**Exercise set:**
a) Transcribe the immigration thread from "## Auld Yin" to "start your own.".
b) In the immigration thread, why does VenkytoOz decide to look at Canada rather than Australia? Answer in one to three sentences.

**Passage given:**
::::::::::

# Very new please help!!!!!!!!!!!



## Rocky Balboa (Feb 15, 2013)

Hello Folks,

I have a Masters in Envrionmental Science from a reputed college in Germany.
2 years of experience after graduation

7.5 overall IELTS score L 8.5 R 7 W 7.5 S 7

Age 28

Can i apply for Canada PR?

Please help me...

What is the total cost? i have no dependent, i am single


----------



## Huss_am (Nov 27, 2012)

hello , kindly I have question .You didn't find immigration to Australia worth ? there is no jobs ? 
why Canada ? 
by the way your answer will help me to decide Canada or Australia . 

many thanks


----------



## Auld Yin (Mar 10, 2009)

Huss_am said:


> hello , kindly I have question .You didn't find immigration to Australia worth ? there is no jobs ?
> why Canada ?
> by the way your answer will help me to decide Canada or Australia .
> 
> many thanks


Do not break into other people's threads. If you have questions please start your own.


----------



## VenkytoOz (Mar 20, 2013)

Huss_am said:


> hello , kindly I have question .You didn't find immigration to Australia worth ? there is no jobs ?
> why Canada ?
> by the way your answer will help me to decide Canada or Australia .
> 
> many thanks


Oz is now closing its doors on immigrants. They are changing the laws time and now and making it tougher. They are removing many skill codes from the general visa migrant class, and states are ever increasing the band levels on IELTS. Hence, I've decided to look for canada now. Thanks.


----------



## nikhiljuneja (Jan 15, 2013)

Is your skill in eligible NOC codes for Canada?
If yes then you can apply for this year as well.

~Nik


----------



## Huss_am (Nov 27, 2012)

VenkytoOz said:


> Oz is now closing its doors on immigrants. They are changing the laws time and now and making it tougher. They are removing many skill codes from the general visa migrant class, and states are ever increasing the band levels on IELTS. Hence, I've decided to look for canada now. Thanks.


Thanks for your reply , very helpful . I wish you a success in your plans .


----------



## tyson22 (Sep 3, 2013)

I have moved in canada from my ielts score.  
Currently i am studying my masters .Will be looking for a job here itself. 
To carry on my expenses , i do freelancing as a web developer.


----------



## Rocky Balboa (Feb 15, 2013)

nikhiljuneja said:


> Is your skill in eligible NOC codes for Canada?
> If yes then you can apply for this year as well.
> 
> ~Nik


Can u pass me the link?


----------



## Rocky Balboa (Feb 15, 2013)

tyson22 said:


> I have moved in canada from my ielts score.
> Currently i am studying my masters .Will be looking for a job here itself.
> To carry on my expenses , i do freelancing as a web developer.


what is the cost of studying masters? how do i look for a Phd. I have bachelors and masters from reputed universities in Germany.

How is life there? Is it too cold. I hate cold temperature. Can i apply for direct PR. see my first post


----------



## tyson22 (Sep 3, 2013)

Rocky Balboa said:


> what is the cost of studying masters? how do i look for a Phd. I have bachelors and masters from reputed universities in Germany.
> 
> How is life there? Is it too cold. I hate cold temperature. Can i apply for direct PR. see my first post


Ok So many questions  
Well i am from India. So i know the indian price. 
There are jobs for phd here as my seniors said it to me. I mostly talk to indians out here.
Yes it is chilly out here. But again as i am from India and that too mumbai. I am used to the hot temperatures out here. During winter there is not much cold. And i like cold. 
So can't judge , what type of cold are you talkin about. 
Umm. i am not quite sure about the direct pr.


----------



## tyson22 (Sep 3, 2013)

http://www.expatforum.com/expats/ca...-canada/18577-last-word-canadian-winters.html
See here itself. how harsh the temperature is  :bolt:


----------

::::::::::

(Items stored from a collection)
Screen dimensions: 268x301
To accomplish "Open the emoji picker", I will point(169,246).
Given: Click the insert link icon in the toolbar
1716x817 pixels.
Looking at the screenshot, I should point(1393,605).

::::::::::

**Solutions to the problems:**
a)
## Auld Yin (Mar 10, 2009)

Huss_am said:


> hello , kindly I have question .You didn't find immigration to Australia worth ? there is no jobs ?
> why Canada ?
> by the way your answer will help me to decide Canada or Australia .
> 
> many thanks


Do not break into other people's threads. If you have questions please start your own.

b) VenkytoOz says Oz is closing its doors on immigrants. Its laws keep changing and getting tougher, many skill codes are being removed from the general visa migrant class, and states keep raising the IELTS band levels. For these reasons VenkytoOz has decided to look at Canada instead.